Converting a multipage pdf to tiff

Sethan Jan 2024

Let's fucking get to it, shall we?
We were building out a product for a bank, tying with multiple services. We had a flow where the customer was redirected to complete a VKYC on a third party service, and the service used to send out a webhook with a bunch of images and a PDF. We had to then push that to a third party CRM integrated with the bank. The problem, the CRM accepted only .tiff files.

It was pretty simple easy to convert the images to tiff via pillow. Converting the pdf took a lot of effort in terms of going through the documentation and reading stackoverflow comments.

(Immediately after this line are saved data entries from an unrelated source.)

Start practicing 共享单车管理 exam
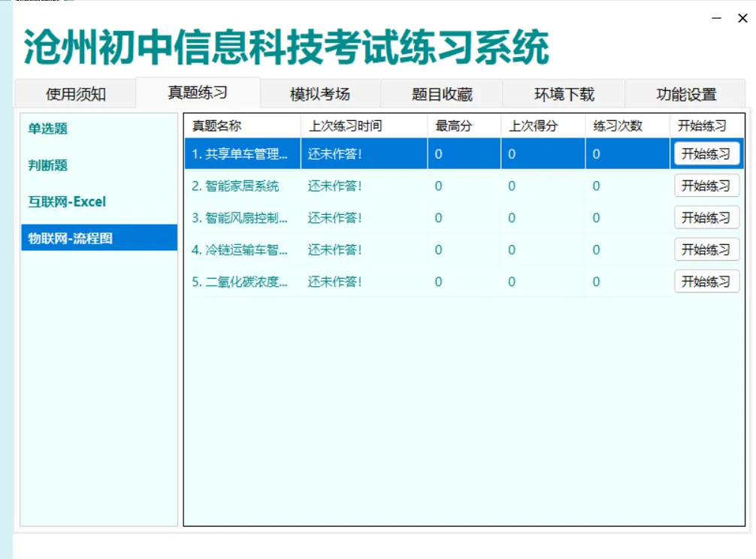 click(x=706, y=154)
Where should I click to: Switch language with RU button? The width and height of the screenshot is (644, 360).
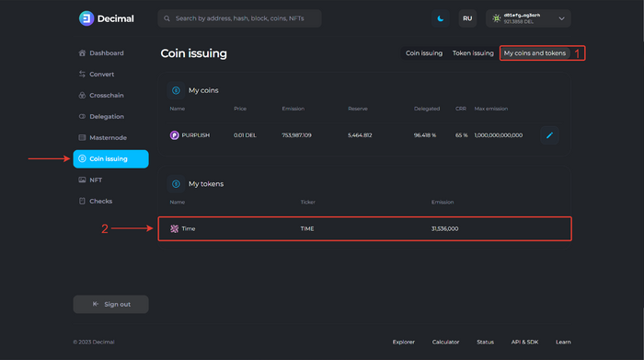click(x=467, y=18)

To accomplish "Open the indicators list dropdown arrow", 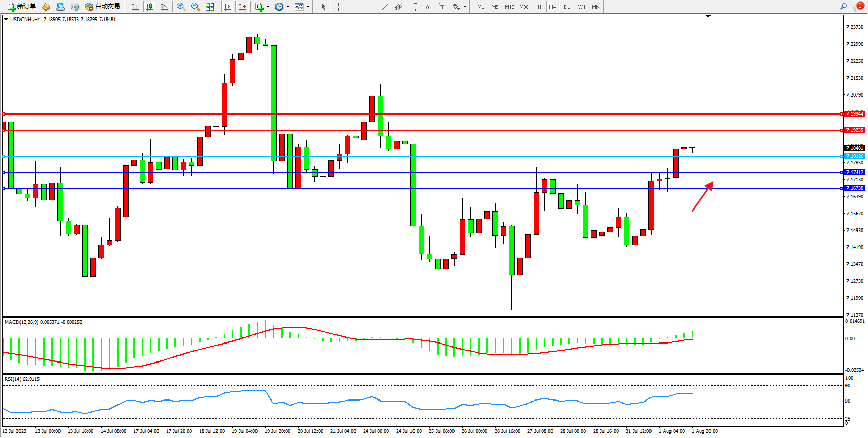I will [x=268, y=7].
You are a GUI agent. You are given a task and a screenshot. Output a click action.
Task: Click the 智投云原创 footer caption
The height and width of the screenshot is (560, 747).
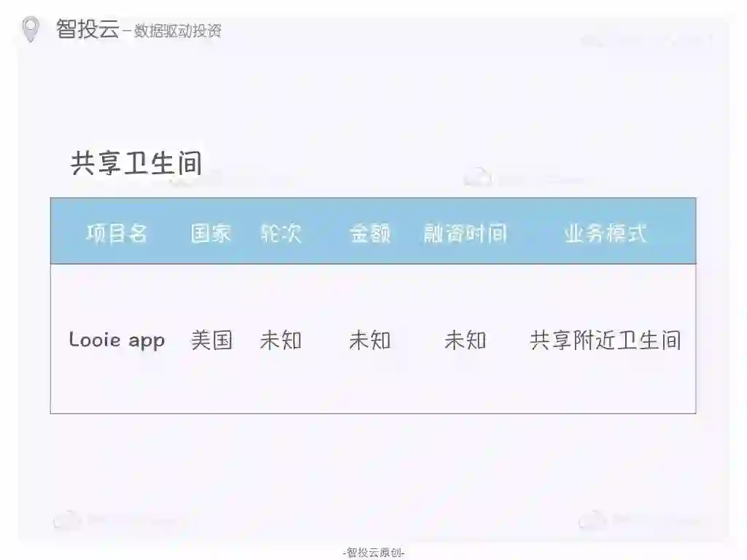point(374,553)
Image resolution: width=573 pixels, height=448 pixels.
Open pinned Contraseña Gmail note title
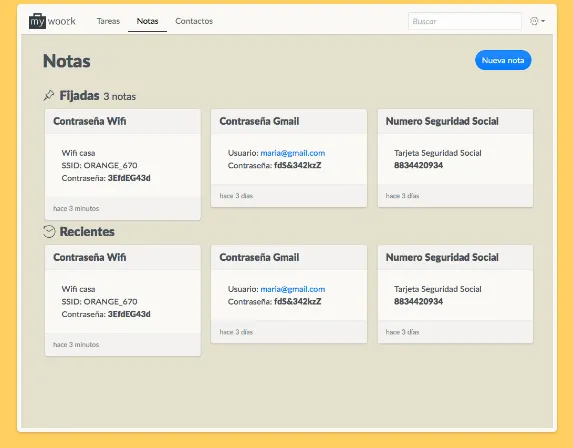pyautogui.click(x=259, y=121)
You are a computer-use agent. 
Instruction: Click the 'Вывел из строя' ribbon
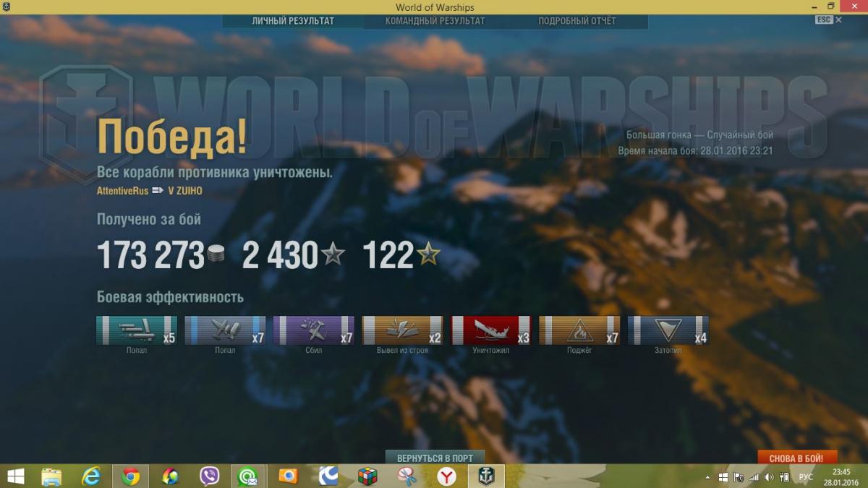(402, 330)
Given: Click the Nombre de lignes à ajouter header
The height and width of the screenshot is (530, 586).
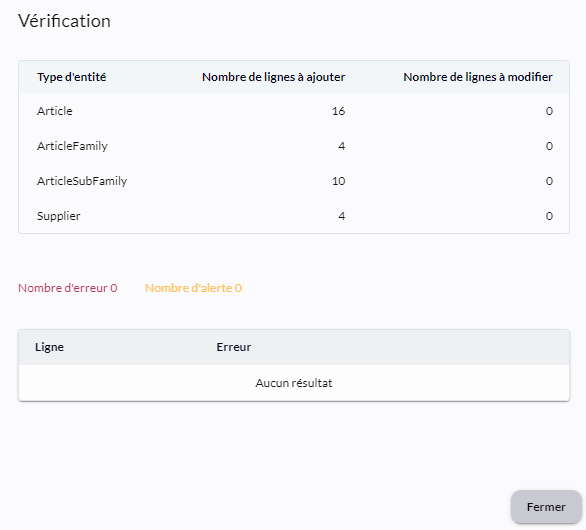Looking at the screenshot, I should click(273, 77).
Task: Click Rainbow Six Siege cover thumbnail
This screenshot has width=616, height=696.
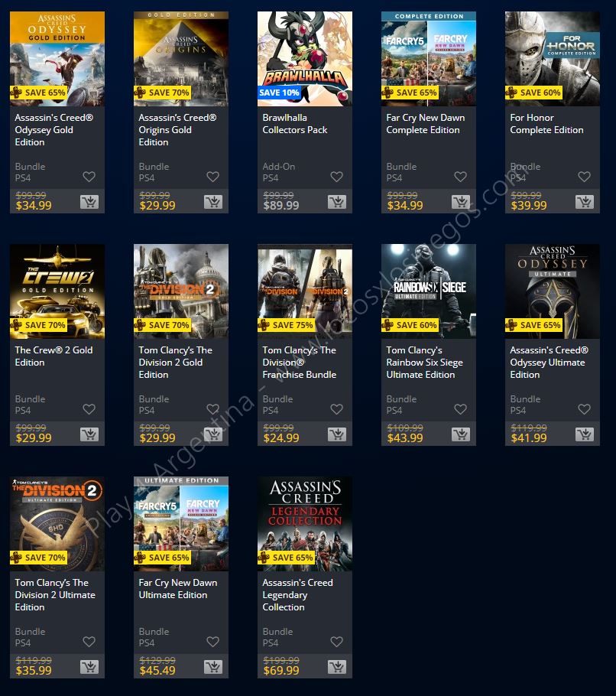Action: tap(429, 291)
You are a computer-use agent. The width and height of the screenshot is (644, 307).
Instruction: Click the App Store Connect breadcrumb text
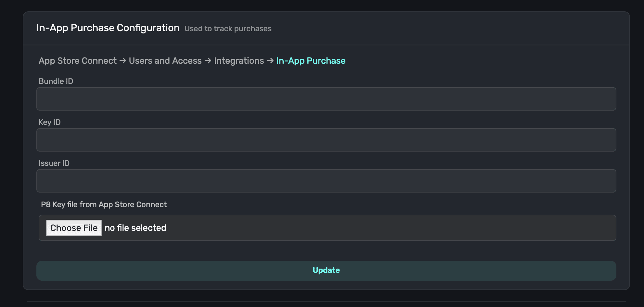click(78, 61)
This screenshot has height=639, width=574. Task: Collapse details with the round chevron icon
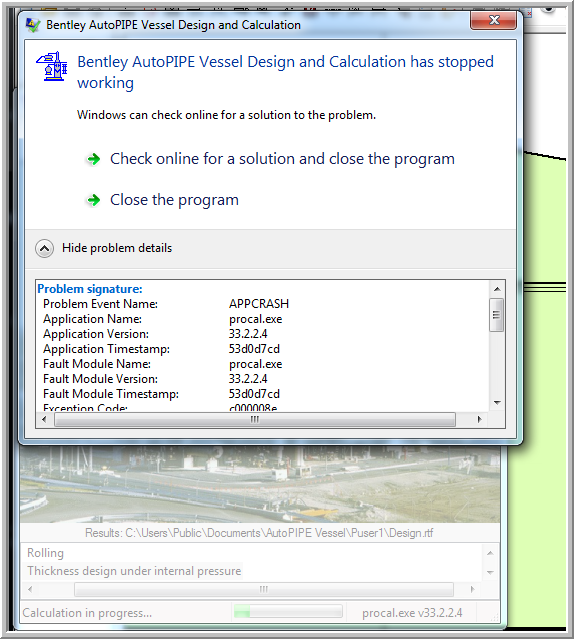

The approach was simple, convert each of the PDF page to images (jpeg/png) and then merge them all together to form a multiple image TIFF.

import base64
from io import BytesIO
from pdf2image import convert_from_bytes


def _convert_pdf_to_tiff(base64str):
  image_base64_encoded = base64str.encode()
  content = base64.b64decode(image_base64_encoded)
  buffered = BytesIO()
  all_images = convert_from_bytes(content)
  all_images[0].save(buffered,
                     format="TIFF",
                     compression="jpeg",
                     save_all=True,
                     append_images=all_images[1:])
  return base64.b64encode(buffered.getvalue()).decode("utf-8")

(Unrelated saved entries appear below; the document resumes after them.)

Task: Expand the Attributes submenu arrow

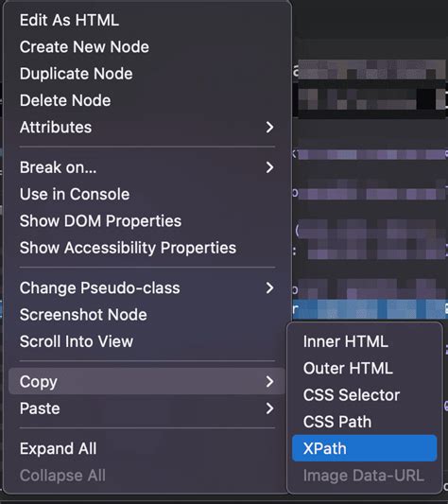Action: [269, 128]
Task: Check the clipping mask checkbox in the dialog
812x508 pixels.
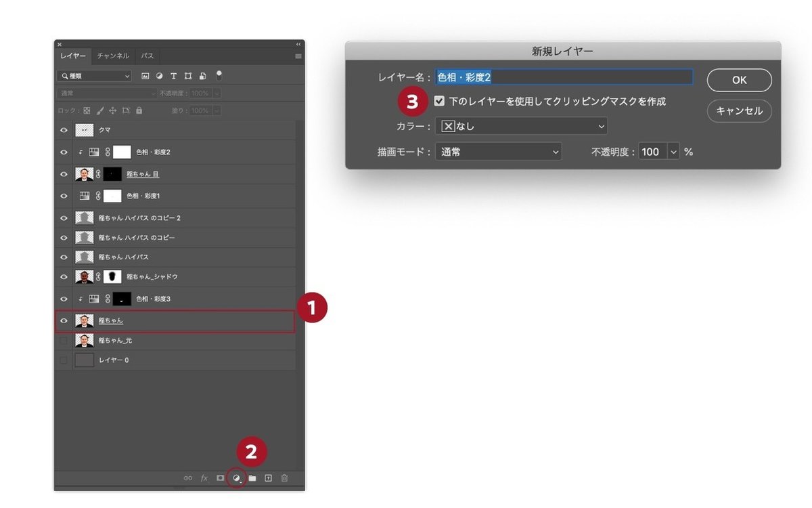Action: click(439, 100)
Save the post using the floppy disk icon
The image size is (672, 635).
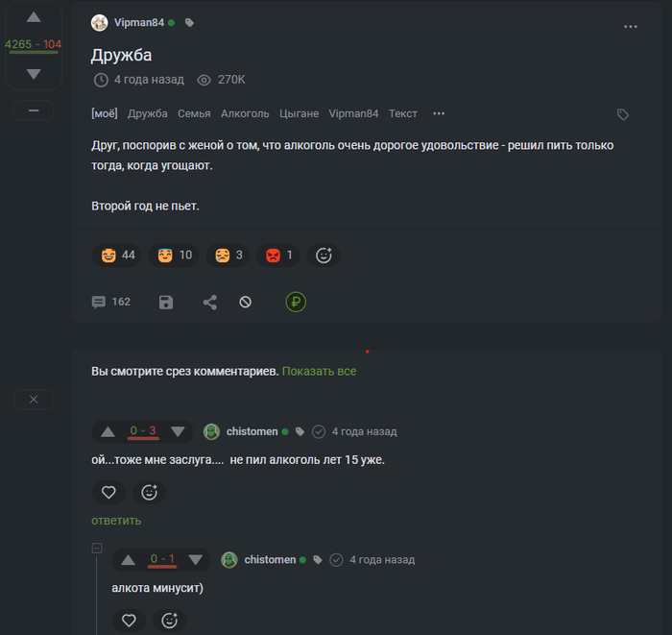166,302
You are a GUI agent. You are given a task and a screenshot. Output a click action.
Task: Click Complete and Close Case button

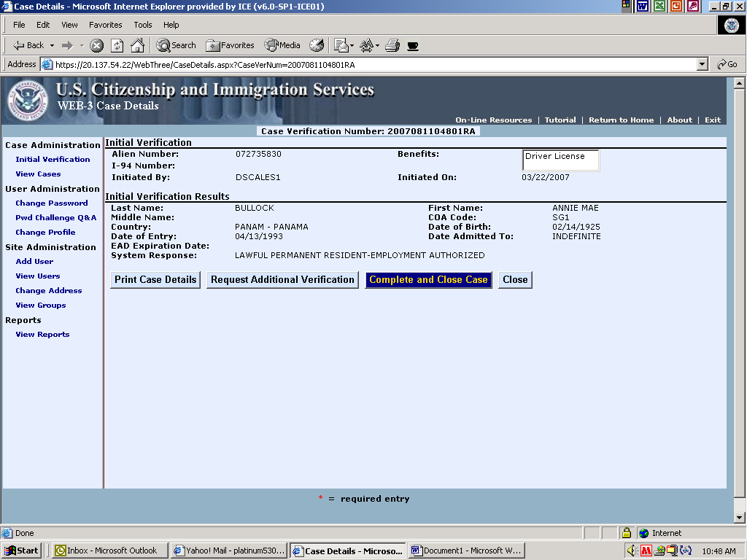[428, 280]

The function takes in a base64 str value of the pdf. We convert the pdf to images using the pdf2image lib. It also has a convert_from_path function which takes in the path of the pdf file if you don't want to deal with raw bytes. The convert_from_bytes returns a List of Pillow Images, one image for every page in the pdf. You can also pass a thread_count parameter to the function, if you were running it on a multicore setup to speed up the conversion especially for larger files.

The pillow images then can be save to a different format (TIFF), and it also accepts a append_images parameter. The final output is a TIFF file with all the images inside it.